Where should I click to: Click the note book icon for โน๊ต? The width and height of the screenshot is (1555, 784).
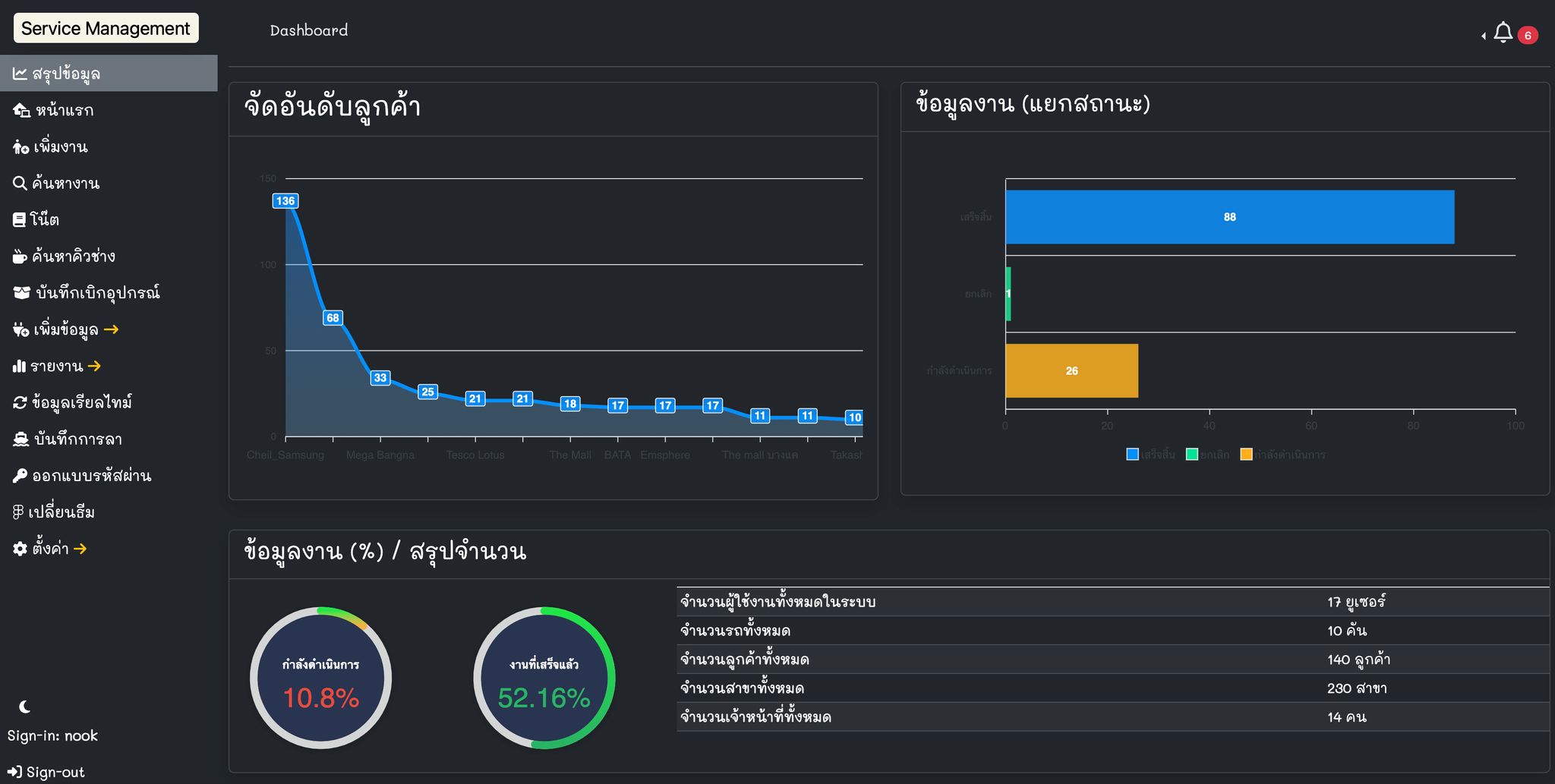20,220
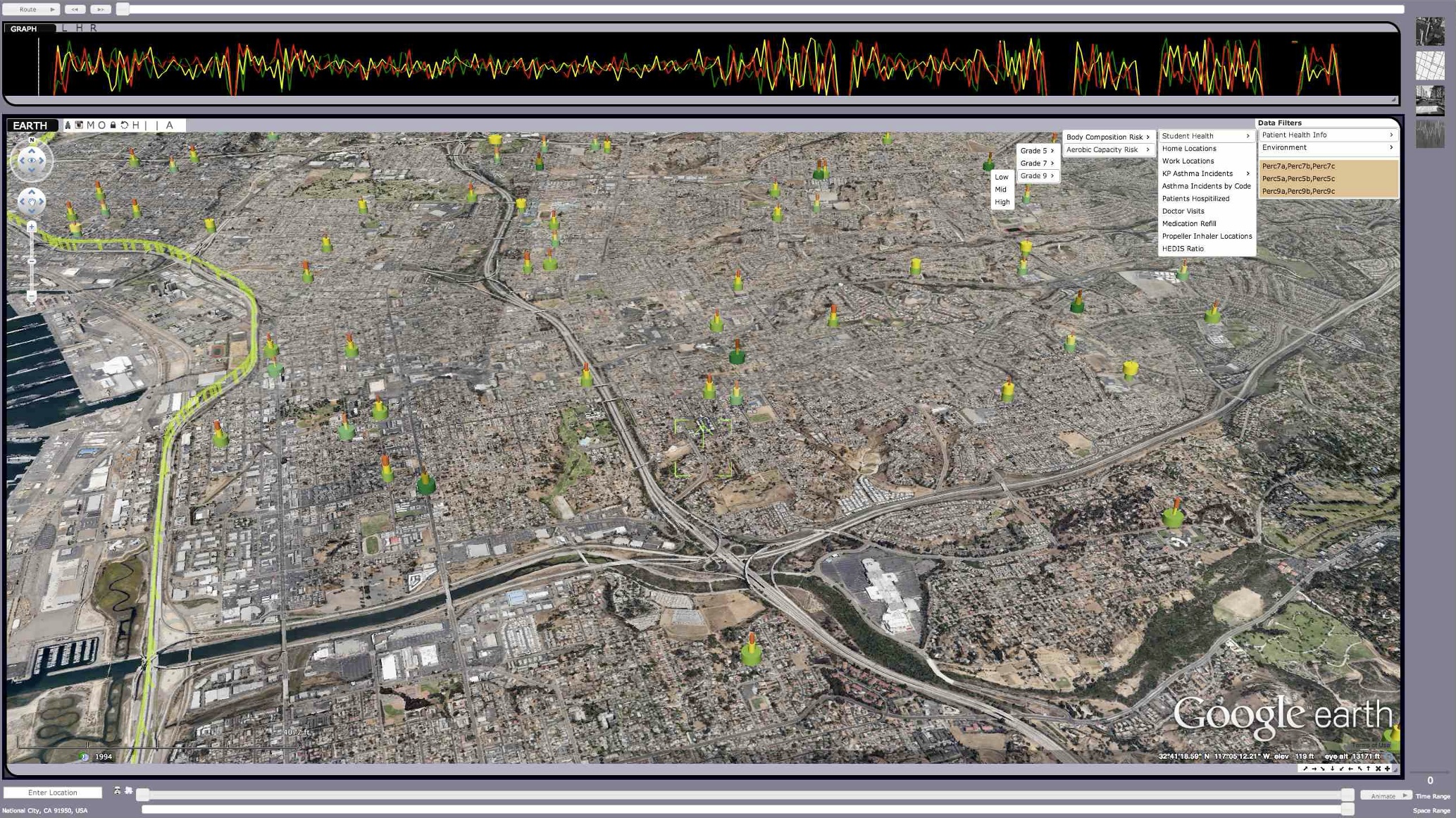Click the person icon in EARTH toolbar
This screenshot has width=1456, height=818.
tap(68, 125)
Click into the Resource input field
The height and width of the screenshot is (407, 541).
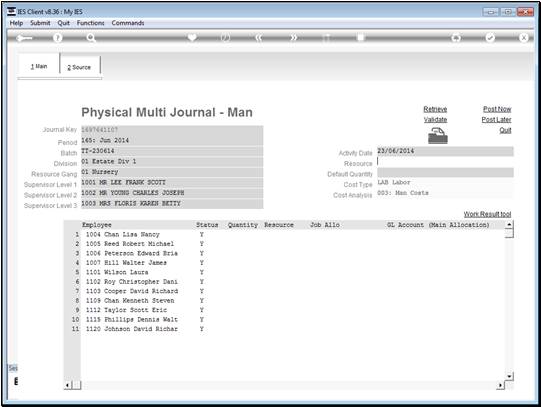click(445, 162)
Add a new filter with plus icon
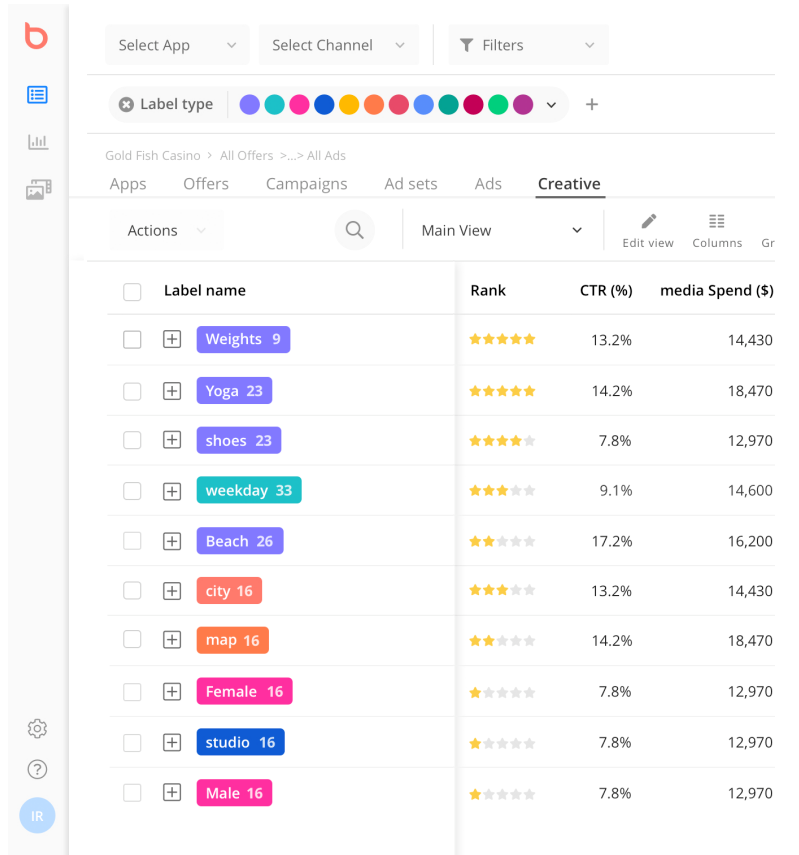Screen dimensions: 799x855 592,104
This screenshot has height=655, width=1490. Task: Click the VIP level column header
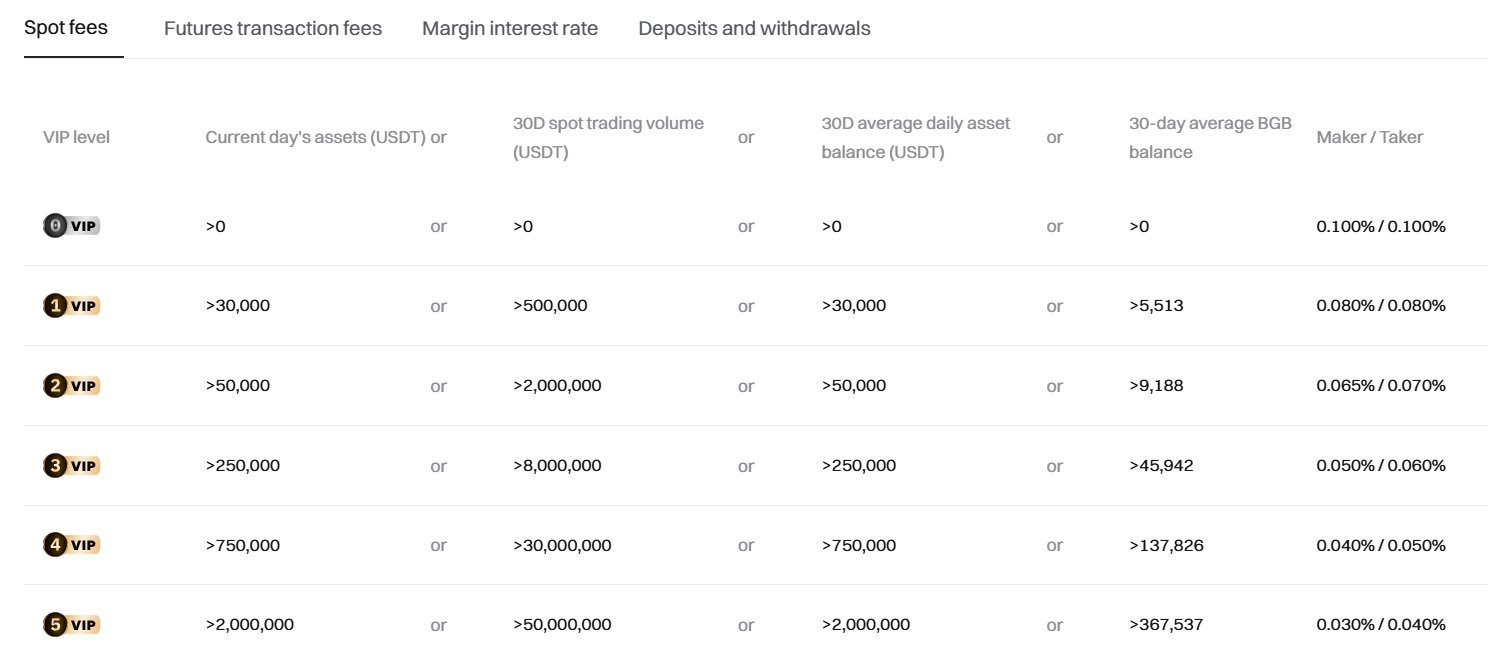[x=76, y=137]
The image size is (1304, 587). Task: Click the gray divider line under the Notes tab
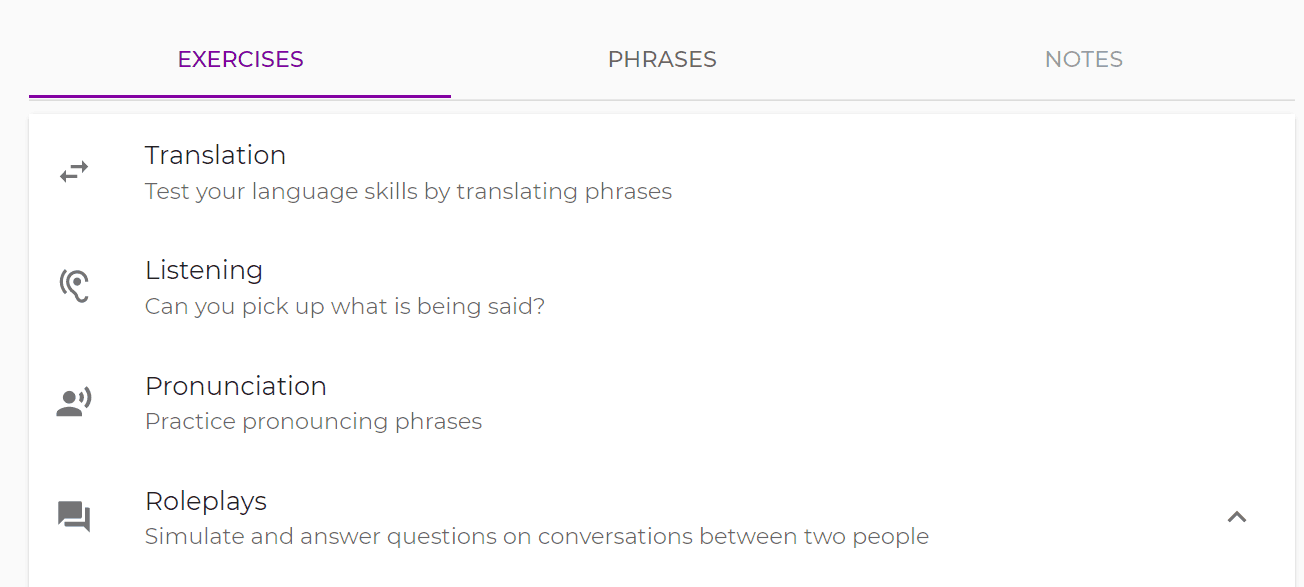[x=1084, y=100]
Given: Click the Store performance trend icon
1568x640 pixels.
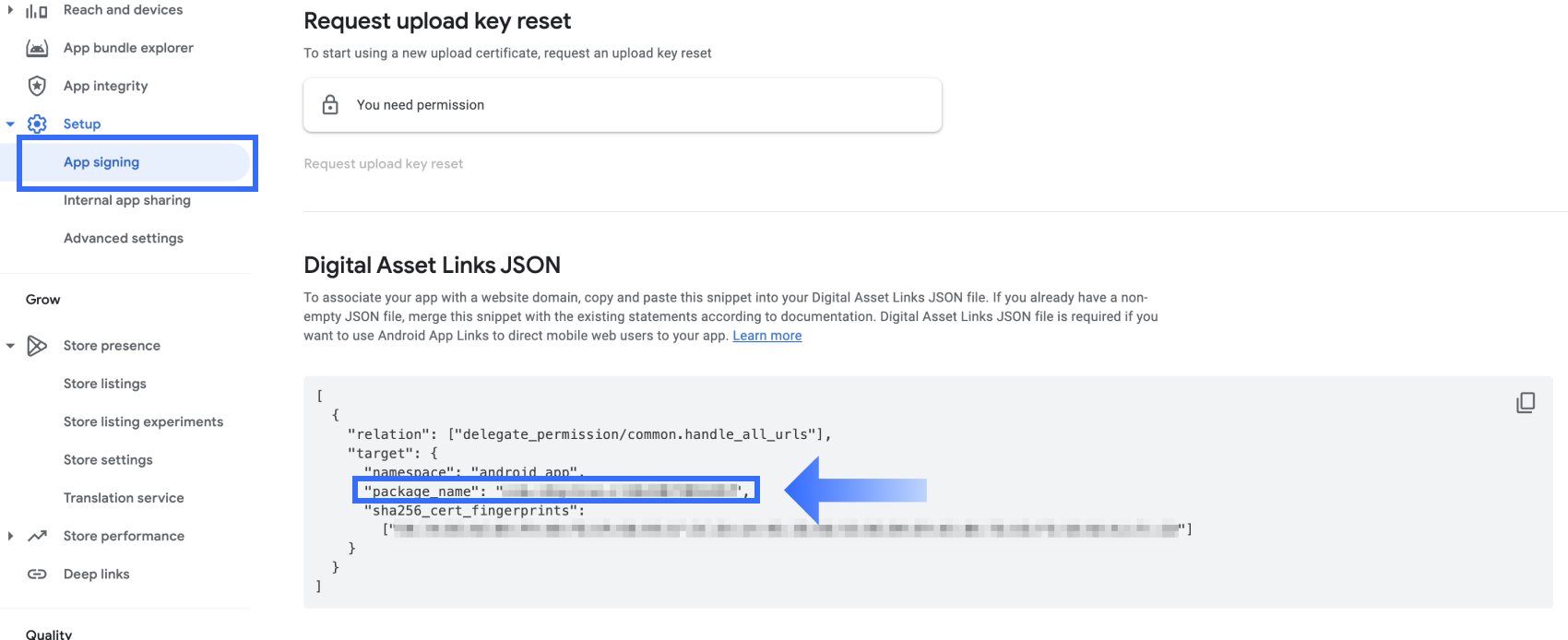Looking at the screenshot, I should point(37,536).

**Task description**
Give back the whole of the material exactly, with the pictures removed.

**Result**
Where should I click to: Click the note book icon for โน๊ต? The width and height of the screenshot is (1555, 784).
20,220
Click the person icon in EARTH toolbar
This screenshot has width=1456, height=818.
tap(68, 125)
Click into the Resource input field
The height and width of the screenshot is (407, 541).
click(445, 162)
Add a new filter with plus icon
Screen dimensions: 799x855 592,104
This screenshot has height=655, width=1490. Task: Click the VIP level column header
[x=76, y=137]
The image size is (1304, 587). Task: Click the gray divider line under the Notes tab
[x=1084, y=100]
Given: Click the Store performance trend icon
1568x640 pixels.
Looking at the screenshot, I should point(37,536).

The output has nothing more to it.